Дочка же делает то же, что маменька сказала. Другое дело, что Хлестаков в этом во всем начинает агрессивно себя вести. И начинает работать уже история провинциалки, которая не очень понимает, а может, действительно в Петербурге так принято? Цель у них общая: выбраться куда-то повыше в Петербург, в Москву, но только это не чеховская история, это желание возвышения. «До чего же хочется, чтобы мне подчинялись» — как Городничий говорит. У них всех, в общем-то примитивные человеческие желания, хотя они неплохие люди, просто другого не знают.

Во время работы над спектаклем зачастую открывается что-то новое в пьесе. А открывается что-то в вас самих?

Для меня Городничий — человек с бедным мышлением. Мне это претит в нем и претит, если ростки чего-то подобного я замечаю в себе. Я стараюсь свою жизнь жить так, чтобы не быть сосредоточенным на материальном. Удержать, своровать, выгадать… Подобное мышление — путь в никуда, потому что человек духовно сильный, изобильный никогда не будет воровать, потому что ему не так много нужно для счастливой жизни. Воровство, зависть — это всегда показатель ущербности. И вот эта ущербность, которая присуща городничему и всем жителям его города, для меня как звоночек, указатель, куда идти не надо. Вообще в этой пьесе нет положительных персонажей, она вся как антипример. Над ними всеми можно посмеяться и запомнить: это путь в никуда.

Если бы вы пришли в театр и на обсуждении с художественным руководителем услышали бы вопрос: а какую пьесу надо взять, чтобы показать, куда надо идти, какую бы вы пьесу предложили?

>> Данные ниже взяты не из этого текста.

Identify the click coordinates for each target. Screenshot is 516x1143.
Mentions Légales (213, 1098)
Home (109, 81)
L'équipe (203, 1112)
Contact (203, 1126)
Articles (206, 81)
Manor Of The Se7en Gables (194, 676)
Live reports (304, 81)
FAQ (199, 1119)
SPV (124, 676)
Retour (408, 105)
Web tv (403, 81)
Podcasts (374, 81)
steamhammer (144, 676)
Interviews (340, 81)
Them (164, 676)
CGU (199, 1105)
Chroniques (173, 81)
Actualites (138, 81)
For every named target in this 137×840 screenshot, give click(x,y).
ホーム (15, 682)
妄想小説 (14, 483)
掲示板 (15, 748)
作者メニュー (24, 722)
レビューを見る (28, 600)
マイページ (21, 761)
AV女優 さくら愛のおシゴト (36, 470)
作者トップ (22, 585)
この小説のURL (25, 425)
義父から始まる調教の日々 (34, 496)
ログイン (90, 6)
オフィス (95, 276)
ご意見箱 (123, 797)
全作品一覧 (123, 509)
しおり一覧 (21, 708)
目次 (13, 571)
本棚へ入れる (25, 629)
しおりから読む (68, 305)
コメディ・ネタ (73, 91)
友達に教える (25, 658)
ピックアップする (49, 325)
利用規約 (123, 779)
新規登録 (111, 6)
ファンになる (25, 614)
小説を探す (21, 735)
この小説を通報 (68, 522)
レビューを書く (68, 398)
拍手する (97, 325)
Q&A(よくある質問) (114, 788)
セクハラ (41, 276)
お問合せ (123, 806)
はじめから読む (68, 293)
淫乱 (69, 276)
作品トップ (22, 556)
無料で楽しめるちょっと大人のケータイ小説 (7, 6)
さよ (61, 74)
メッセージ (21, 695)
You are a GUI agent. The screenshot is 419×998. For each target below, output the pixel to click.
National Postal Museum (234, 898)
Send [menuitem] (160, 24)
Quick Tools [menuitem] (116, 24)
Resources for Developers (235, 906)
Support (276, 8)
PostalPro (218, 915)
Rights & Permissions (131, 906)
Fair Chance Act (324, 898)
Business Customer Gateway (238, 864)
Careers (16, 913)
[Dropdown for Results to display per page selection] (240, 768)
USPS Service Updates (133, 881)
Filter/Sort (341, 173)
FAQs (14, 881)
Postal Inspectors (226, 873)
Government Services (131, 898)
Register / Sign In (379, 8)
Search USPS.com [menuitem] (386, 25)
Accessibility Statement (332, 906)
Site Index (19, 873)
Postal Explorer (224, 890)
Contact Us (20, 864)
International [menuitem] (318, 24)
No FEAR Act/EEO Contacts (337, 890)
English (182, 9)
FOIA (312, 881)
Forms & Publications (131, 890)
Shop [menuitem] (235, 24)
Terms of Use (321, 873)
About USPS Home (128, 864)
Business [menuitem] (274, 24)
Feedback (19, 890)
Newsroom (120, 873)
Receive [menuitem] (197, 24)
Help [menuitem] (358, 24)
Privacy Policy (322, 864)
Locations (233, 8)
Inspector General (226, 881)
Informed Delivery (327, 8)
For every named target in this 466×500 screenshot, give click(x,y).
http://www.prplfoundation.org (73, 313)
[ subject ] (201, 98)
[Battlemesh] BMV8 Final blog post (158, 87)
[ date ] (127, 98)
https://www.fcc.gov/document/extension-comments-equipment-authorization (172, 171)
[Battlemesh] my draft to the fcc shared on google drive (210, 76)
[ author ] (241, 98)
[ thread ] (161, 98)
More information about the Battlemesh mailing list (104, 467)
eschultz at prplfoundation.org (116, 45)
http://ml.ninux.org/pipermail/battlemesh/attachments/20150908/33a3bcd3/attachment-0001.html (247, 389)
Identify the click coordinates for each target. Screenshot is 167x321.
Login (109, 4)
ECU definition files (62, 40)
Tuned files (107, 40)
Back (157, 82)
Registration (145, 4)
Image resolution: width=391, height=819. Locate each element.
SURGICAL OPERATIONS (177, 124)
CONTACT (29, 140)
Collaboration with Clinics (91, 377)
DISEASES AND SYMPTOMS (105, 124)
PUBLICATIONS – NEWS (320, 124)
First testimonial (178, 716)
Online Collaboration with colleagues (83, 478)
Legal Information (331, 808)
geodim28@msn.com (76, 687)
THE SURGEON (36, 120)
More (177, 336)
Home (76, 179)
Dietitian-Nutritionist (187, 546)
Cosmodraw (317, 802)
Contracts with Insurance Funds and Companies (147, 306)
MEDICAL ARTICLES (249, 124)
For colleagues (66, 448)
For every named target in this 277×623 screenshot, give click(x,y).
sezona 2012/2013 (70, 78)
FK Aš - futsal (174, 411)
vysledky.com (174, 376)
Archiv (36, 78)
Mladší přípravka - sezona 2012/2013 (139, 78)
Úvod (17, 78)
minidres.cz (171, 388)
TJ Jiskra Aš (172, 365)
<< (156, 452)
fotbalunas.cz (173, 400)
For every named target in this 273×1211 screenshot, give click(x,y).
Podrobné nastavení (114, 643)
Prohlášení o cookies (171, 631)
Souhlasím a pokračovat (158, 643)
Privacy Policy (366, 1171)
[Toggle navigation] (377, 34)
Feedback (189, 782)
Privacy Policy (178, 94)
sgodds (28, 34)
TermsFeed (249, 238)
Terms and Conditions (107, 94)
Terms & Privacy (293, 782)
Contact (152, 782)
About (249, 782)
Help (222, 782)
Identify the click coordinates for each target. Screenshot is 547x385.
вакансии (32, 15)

Я бы не стал выбирать никакую пьесу, потому что не считаю, что театр чему-то должен учить или давать четкие ответы. Давать ответы — это пропаганда какая-то. По-моему искусство прежде всего должно задавать вопросы. А ответы должны даваться зрителем. Еще лучше, если у него остается шлейф от спектакля. Два-три дня после хорошего спектакля ты думаешь, анализируешь, пытаешься понять, про что, почему. Вот это для меня главное в искусстве и в спектакле: чтобы зритель выходил именно с таким шлейфом. Театр — место сакральное, где человек может очиститься, узнать что-то. Потому мы и говорим именно о проблемах, об ошибках человеческих.  Поэтому я бы не стал делать какую-то пьесу, которая показывает, как надо.

Почему вы решили для себя, что будете не актером, а режиссером? Чем эта профессия лично для вас более ценная, более значимая и интересная?

Тем, что я понял, что в этой профессии могу больше, чем в актерской. В какой-то момент я наигрался. Знаете, хороший артист должен даже в плохом спектакле выходить и делать все на сто процентов. Я понял, что я так не могу, у меня опускаются руки, когда я чувствую плохой спектакль, мне не хочется работать, мне ничего не хочется делать. Родилось желание создать нечто общее, влияющее на зрителя. Признаюсь: я до сих пор не очень люблю ходить на поклоны. Мне интереснее, когда я стою где-то у театра или в фойе и вижу, какими зрители выходят, как на них повлиял спектакль.  Даже просто то, что они довольны, посмотрели спектакль или похвалили какого-то артиста. Вот мне от этого кайфово, от того, что мне удалось создать праздник, вечер, в котором люди получили удовольствие. Поэтому профессия режиссера стала логичным продолжением моей театральной карьеры.

Есть ли какая-то ваша роль, которой вы гордитесь? Такая, где вы довольны полностью своей актерской работой?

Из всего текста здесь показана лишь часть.